(THE RECORDS Opens)
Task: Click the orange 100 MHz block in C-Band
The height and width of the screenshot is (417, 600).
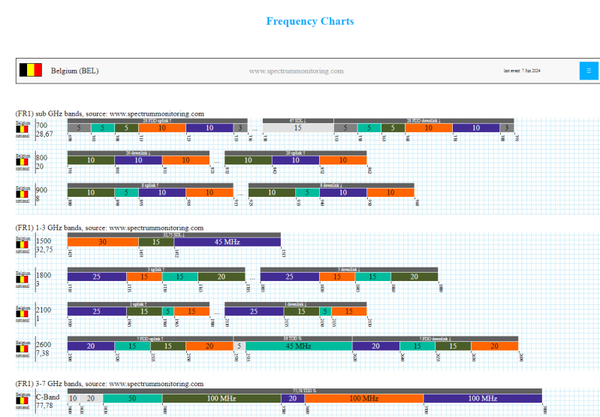Action: pyautogui.click(x=364, y=398)
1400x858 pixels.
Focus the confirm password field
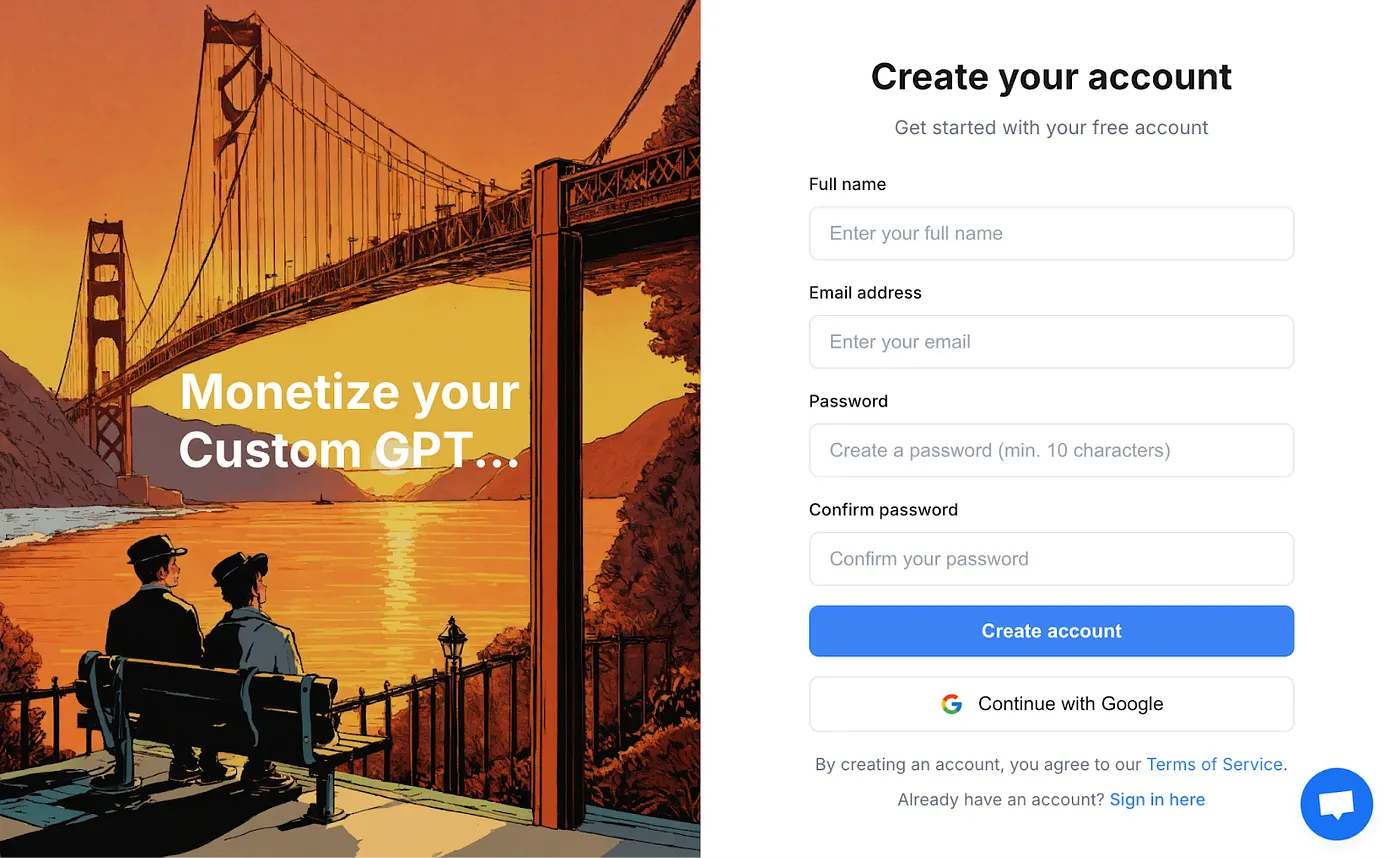1051,559
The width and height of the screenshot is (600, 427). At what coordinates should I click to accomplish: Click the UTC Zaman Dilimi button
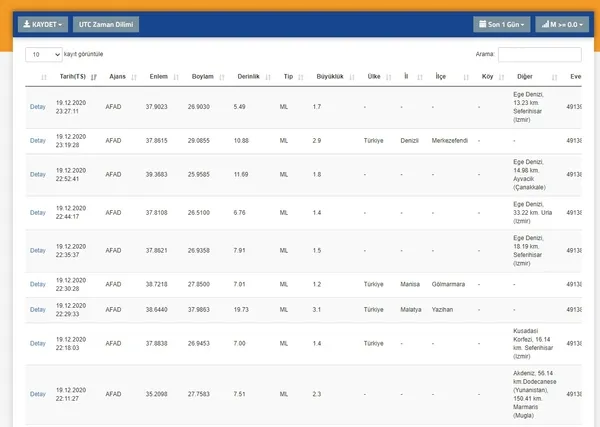(107, 24)
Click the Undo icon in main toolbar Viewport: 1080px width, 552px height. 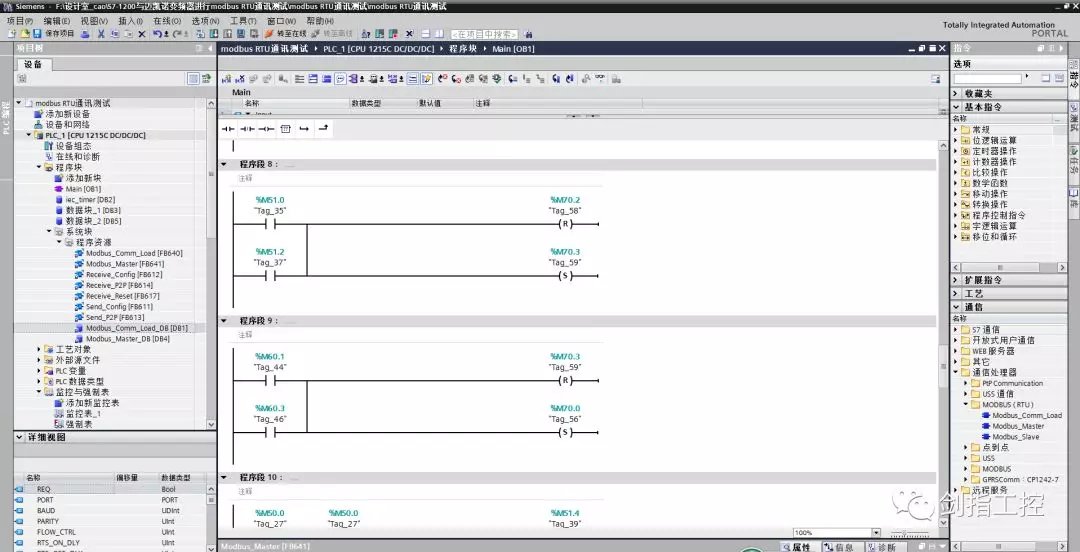[x=157, y=33]
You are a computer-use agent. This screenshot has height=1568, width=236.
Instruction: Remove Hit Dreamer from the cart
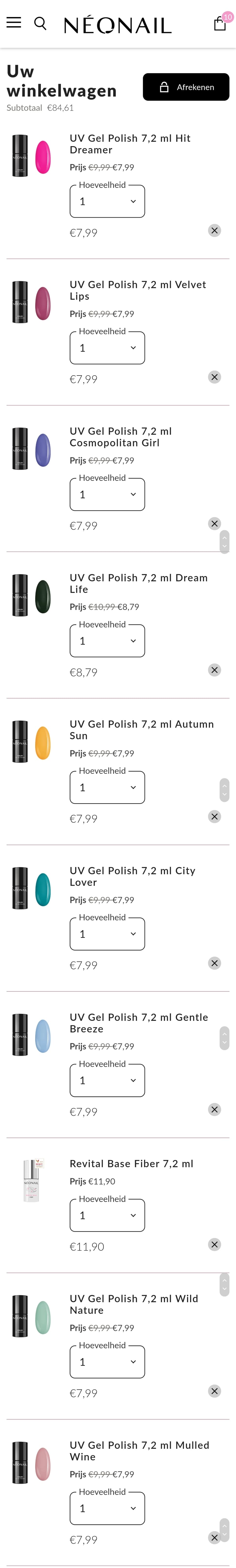pyautogui.click(x=214, y=231)
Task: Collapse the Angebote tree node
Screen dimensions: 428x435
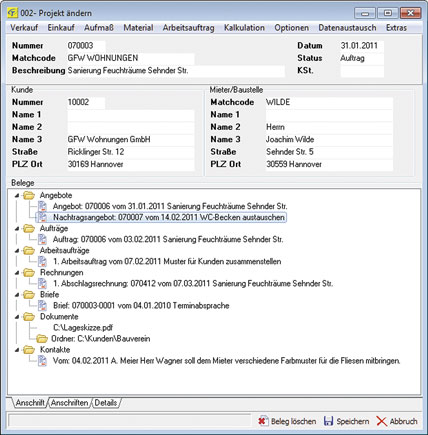Action: (17, 196)
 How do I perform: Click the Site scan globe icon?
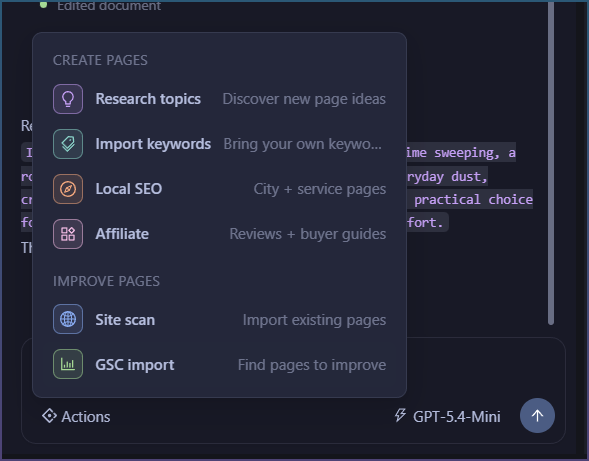tap(68, 319)
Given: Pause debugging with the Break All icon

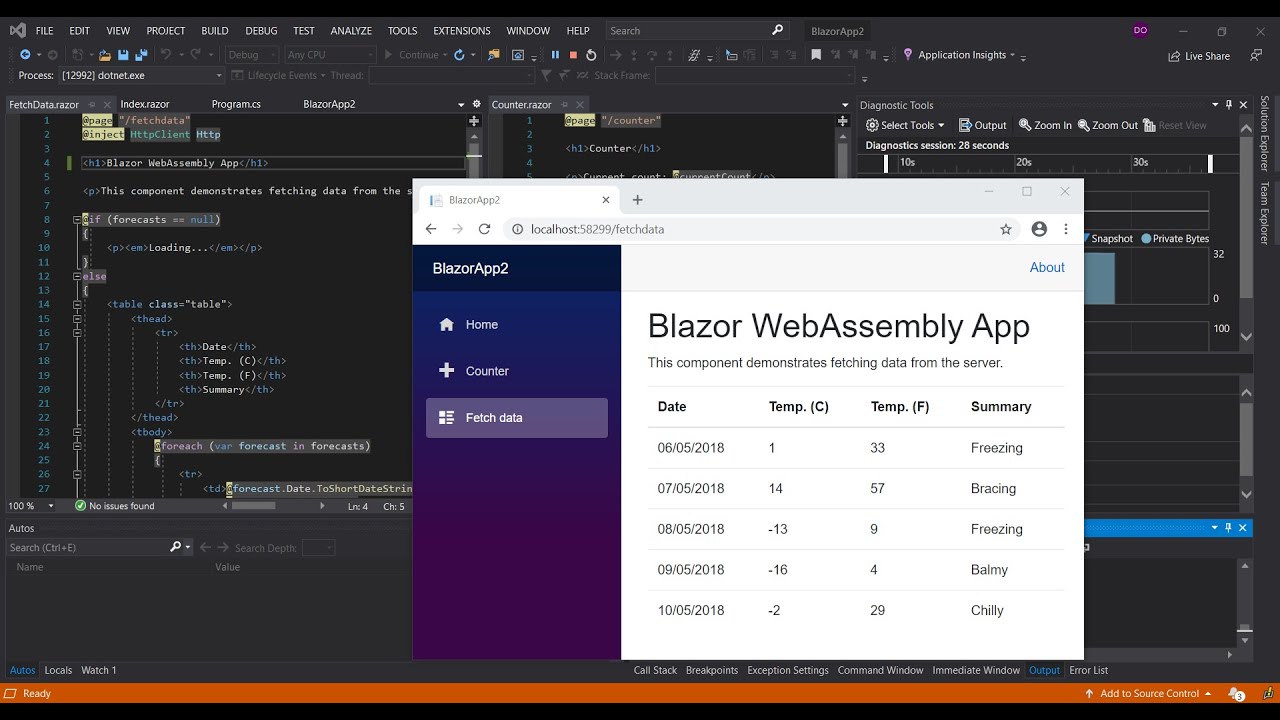Looking at the screenshot, I should (555, 55).
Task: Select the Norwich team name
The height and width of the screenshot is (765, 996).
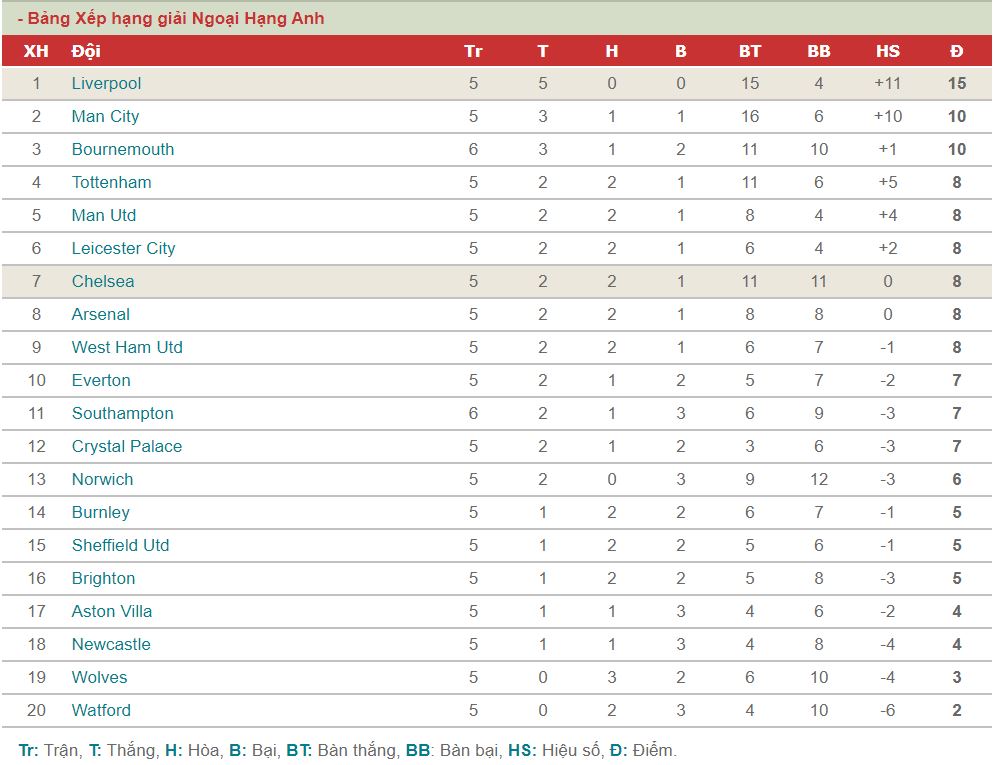Action: [x=102, y=480]
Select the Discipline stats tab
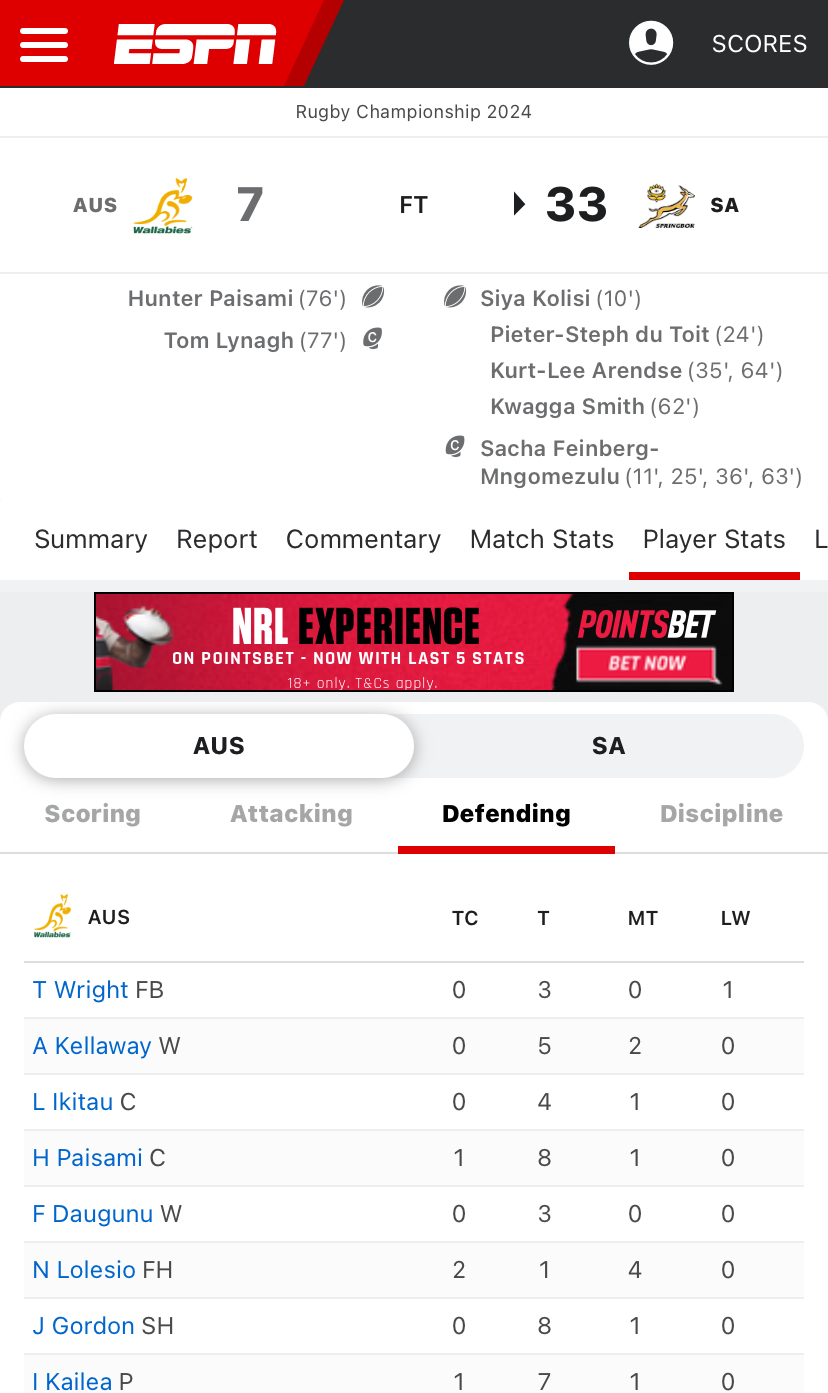Image resolution: width=828 pixels, height=1393 pixels. 721,814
(THE RECORDS Closes)
**EXERCISE BRIEF**
Search the listing above for the string "Task". Copy every line that contains it.

**REPLY**
Task: Click the orange 100 MHz block in C-Band
Task: Collapse the Angebote tree node
Task: Select the Norwich team name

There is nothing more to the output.